Que Susan Boyle foi uma gota de graça num oceano de preconceito e hipocrisia todos nós já sabemos. O desdém do apresentador Simon Cowell já nos era familiar pelo American Idol. A reação da plateia ao ver Susan também já era esperada, já que essa certamente seria a nossa. Contudo, o conto de fadas que Susan está vivendo deve-se primordialmente ao fato de ela ter um talento imensurável, embora estivesse escondido. Imagine porém, que nesse conto um feitiço caísse sobre nossa donzela (ela nunca beijou) e esta perdesse sua doce voz. O que seria de Susan? É provável que a srta. Boyle fosse esquecida com a mesma velocidade com a qual atingiu-nos em sua formidável apresentação. A verdade é que, num primeiro momento, admiramos e perdemos o fôlego não pela castidade ou simplicidade da escocesa que já virou estrela nessas últimas semanas, mas primordialmente pelo seu talento. E é aqui que mais uma vez me identifico com Susan. Não, não sou nenhum Pavarotti, nem mesmo um músico profissional, mas reconheço que tenho alguns talentos. E são esses talentos que muitas vezes me trazem a ilusão de ter amigos. Explico.

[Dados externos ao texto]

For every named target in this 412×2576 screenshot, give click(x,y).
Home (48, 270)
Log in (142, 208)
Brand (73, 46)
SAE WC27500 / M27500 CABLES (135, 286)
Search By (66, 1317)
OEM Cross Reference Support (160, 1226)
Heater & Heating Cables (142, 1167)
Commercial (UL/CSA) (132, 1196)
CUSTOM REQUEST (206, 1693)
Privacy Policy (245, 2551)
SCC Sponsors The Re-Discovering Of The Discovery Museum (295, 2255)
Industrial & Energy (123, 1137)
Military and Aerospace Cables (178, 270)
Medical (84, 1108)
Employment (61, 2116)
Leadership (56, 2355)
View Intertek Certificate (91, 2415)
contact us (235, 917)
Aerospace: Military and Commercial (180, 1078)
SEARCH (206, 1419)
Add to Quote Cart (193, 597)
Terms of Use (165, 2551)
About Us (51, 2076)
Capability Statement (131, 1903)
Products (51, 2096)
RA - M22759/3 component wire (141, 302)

Não foram poucas as vezes que me senti usado em meus dons. Pessoas que se aproximaram de mim por conta de uma necessidade, à qual, de alguma maneira, eu podia suprir, fosse tocando, escrevendo, produzindo ou mesmo divulgando. Quando isso acontecia (ou acontece) em troca de alguns dividendos, maravilha! Serviço prestado, dinheiro no bolso. O problema é quando o escambo é na base da pseudo-amizade. E mais, quando o serviço é interrompido, sinto as consequências da quebra de contrato – sem serviço, sem amizade. Como diria meu amigo Alan Brizotti: “amizade que acaba, nunca começou”. Constatação polêmica, mas lógica do meu ponto de vista.

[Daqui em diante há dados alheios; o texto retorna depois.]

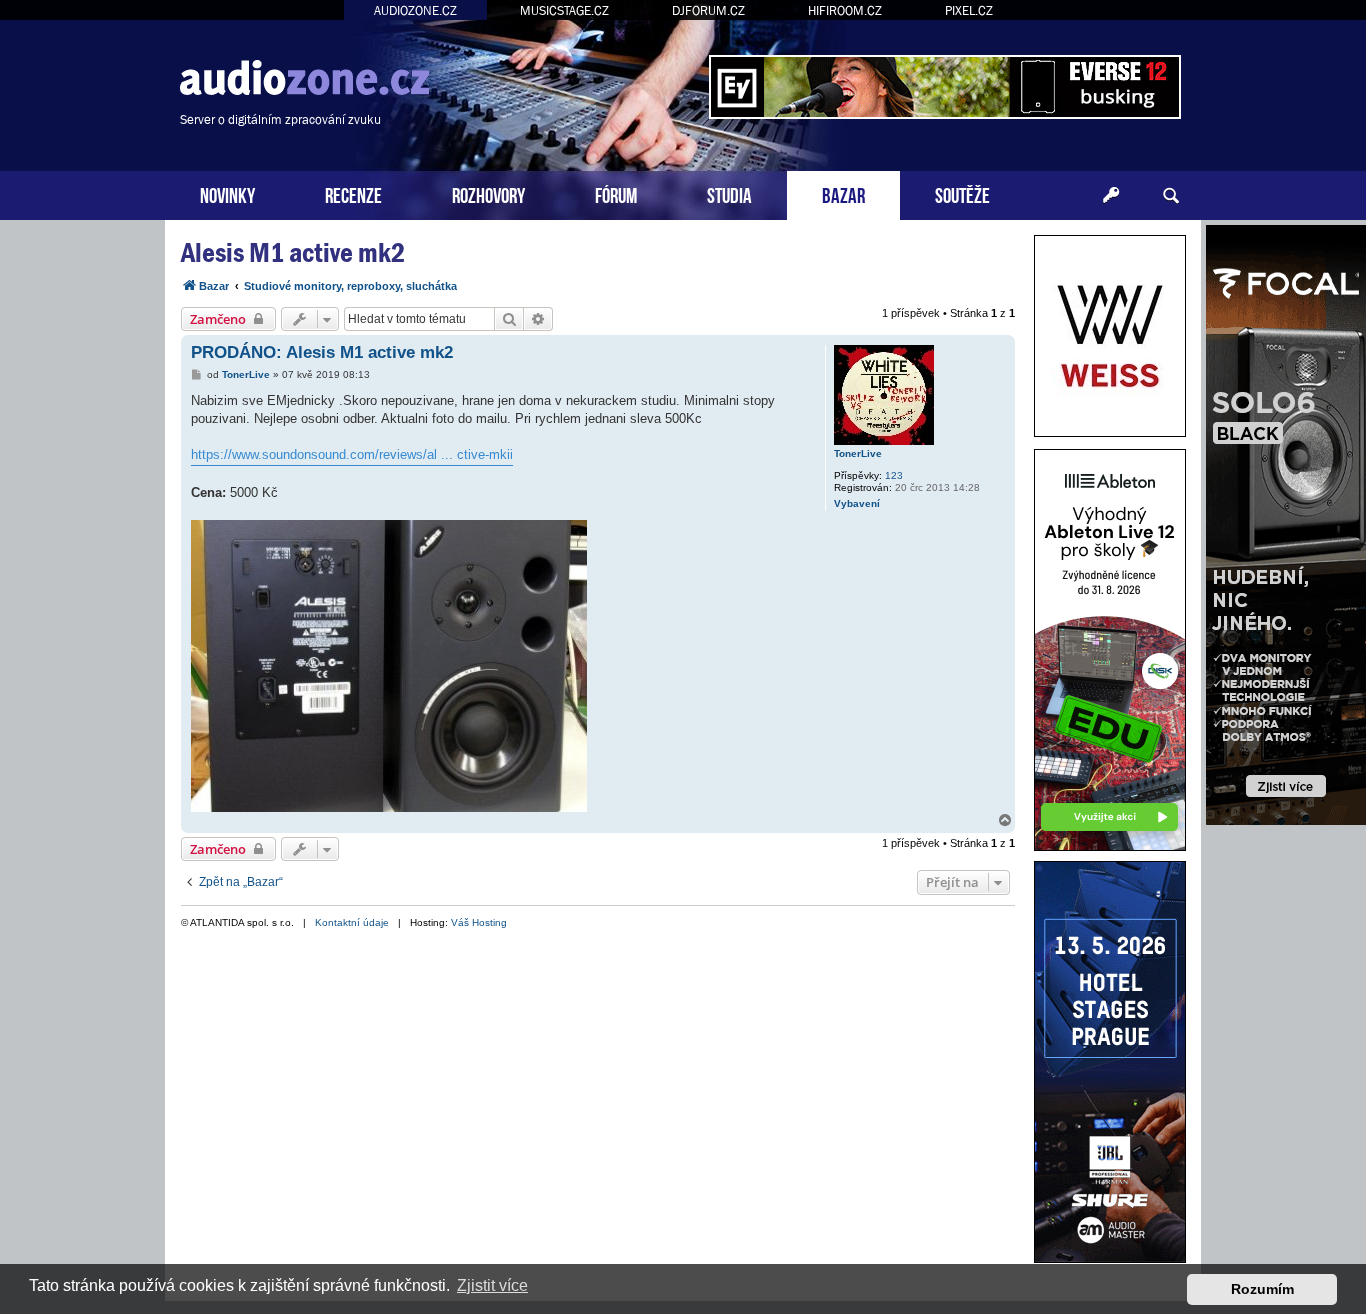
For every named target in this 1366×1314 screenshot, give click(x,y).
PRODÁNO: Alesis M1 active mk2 (322, 352)
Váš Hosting (479, 922)
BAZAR (843, 193)
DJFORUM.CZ (708, 10)
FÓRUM (616, 193)
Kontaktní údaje (352, 922)
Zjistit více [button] (492, 1285)
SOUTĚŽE (962, 193)
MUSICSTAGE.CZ (564, 10)
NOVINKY (227, 193)
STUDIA (729, 193)
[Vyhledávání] (1171, 196)
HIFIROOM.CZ (845, 10)
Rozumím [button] (1262, 1289)
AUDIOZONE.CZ (415, 10)
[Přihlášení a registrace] (1111, 196)
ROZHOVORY (488, 193)
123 (894, 475)
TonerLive (858, 453)
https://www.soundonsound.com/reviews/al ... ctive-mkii (352, 454)
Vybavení (857, 503)
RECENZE (353, 193)
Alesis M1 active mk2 (293, 252)
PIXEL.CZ (969, 10)
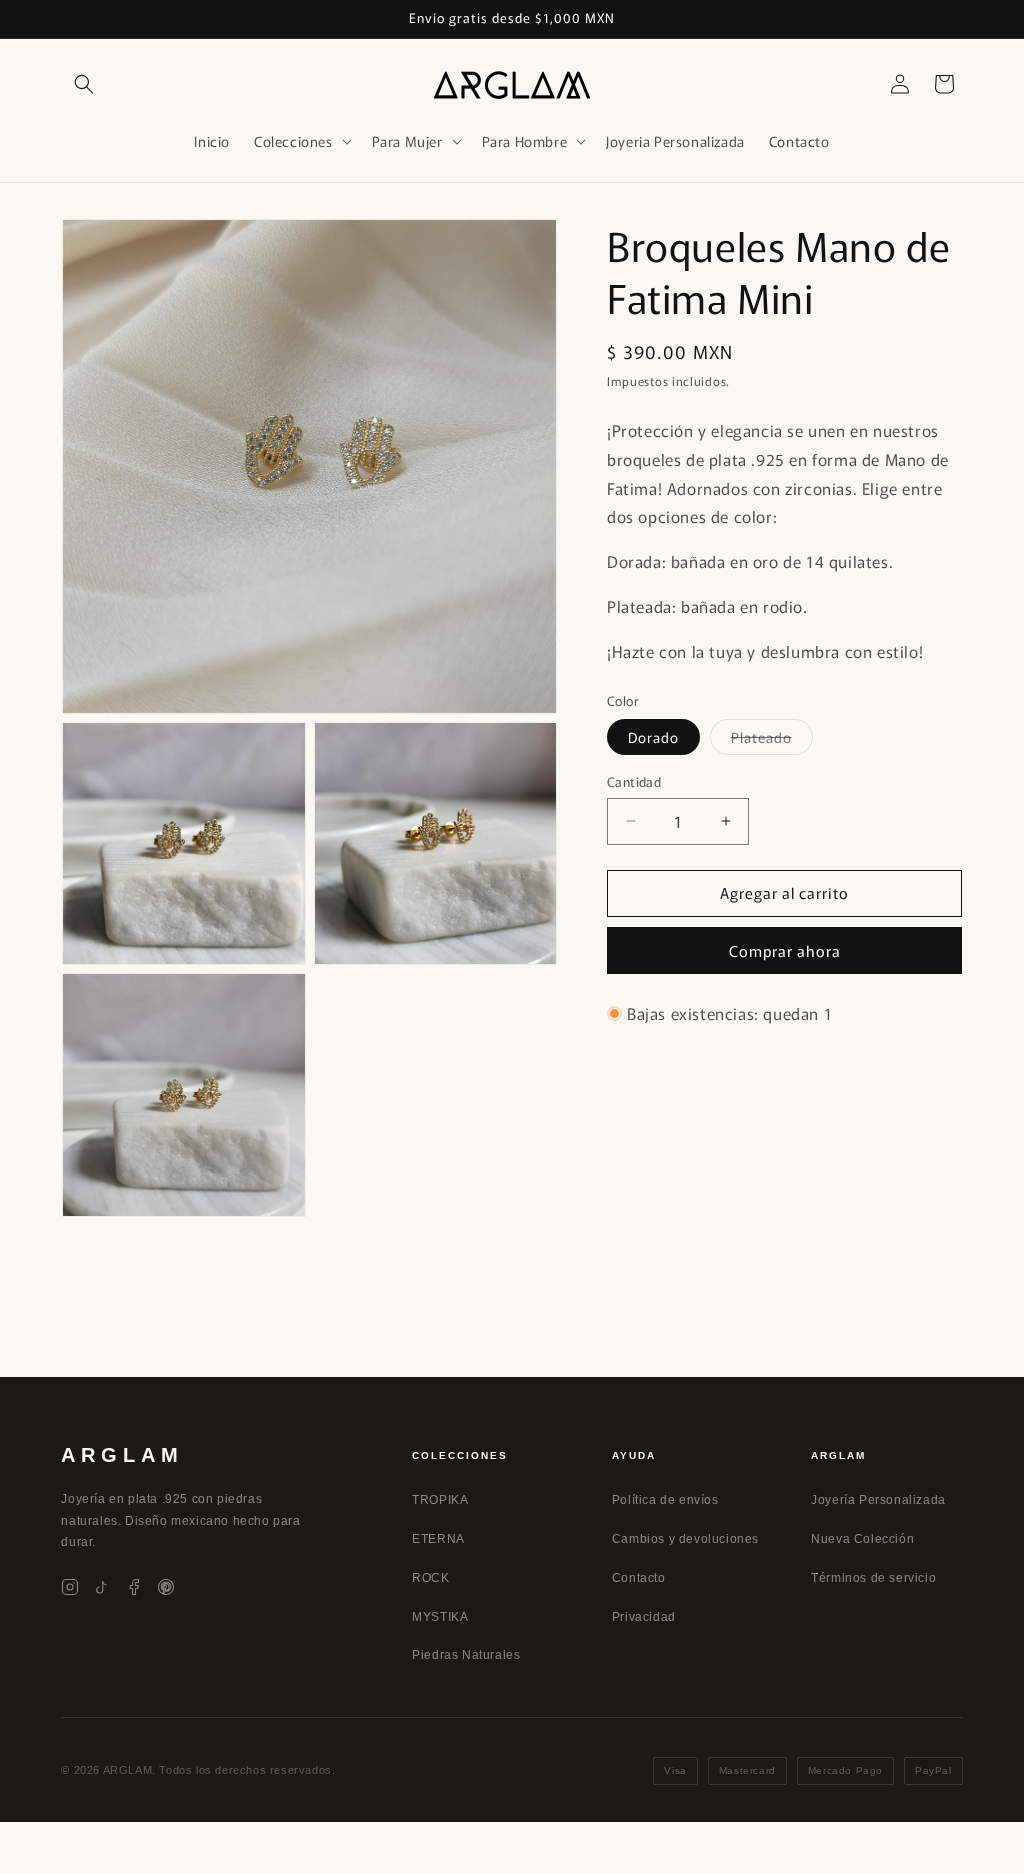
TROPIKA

Ser admirado por aquilo que realizamos é gratificante. Trazer um pouco de graça e esperança àqueles que nos cercam é, no mínimo, cumprir o nosso papel na carreira cristã. Receber elogios por um bom trabalho realizado é tão saudável quanto um pouco de ar fresco pela manhã, claro que se este for muito intenso pode nos resfriar, mas sendo bem dosado, faz bem. Contudo, essa brisa torna-se tempestade quando tudo o que algumas pessoas enxergam são nossos talentos. Claro, não é o mesmo que ter dinheiro, mas quem se importa com dinheiro quando o talento gera satisfação pessoal e soberba. “Quero ser amigo de Fulano, porque ele é amigo do talentoso Beltrano”. “Preciso ser amigo de Sicrano porque ele está nos grandes eventos e pode nos abrir uma porta”.

Se Susan queixava-se de viver solitária em um vilarejo, pode ter certeza que agora ela está cercada de “amigos”. A hipocrisia pode ter perdido o fôlego por alguns instantes naquela apresentação, mas não demorou muito para exalar seu mal hálito novamente.

Que possamos ser amados ou odiados por aquilo que somos em nossa essência, e jamais por aquilo que temos ou carregamos nesses vasos de barro.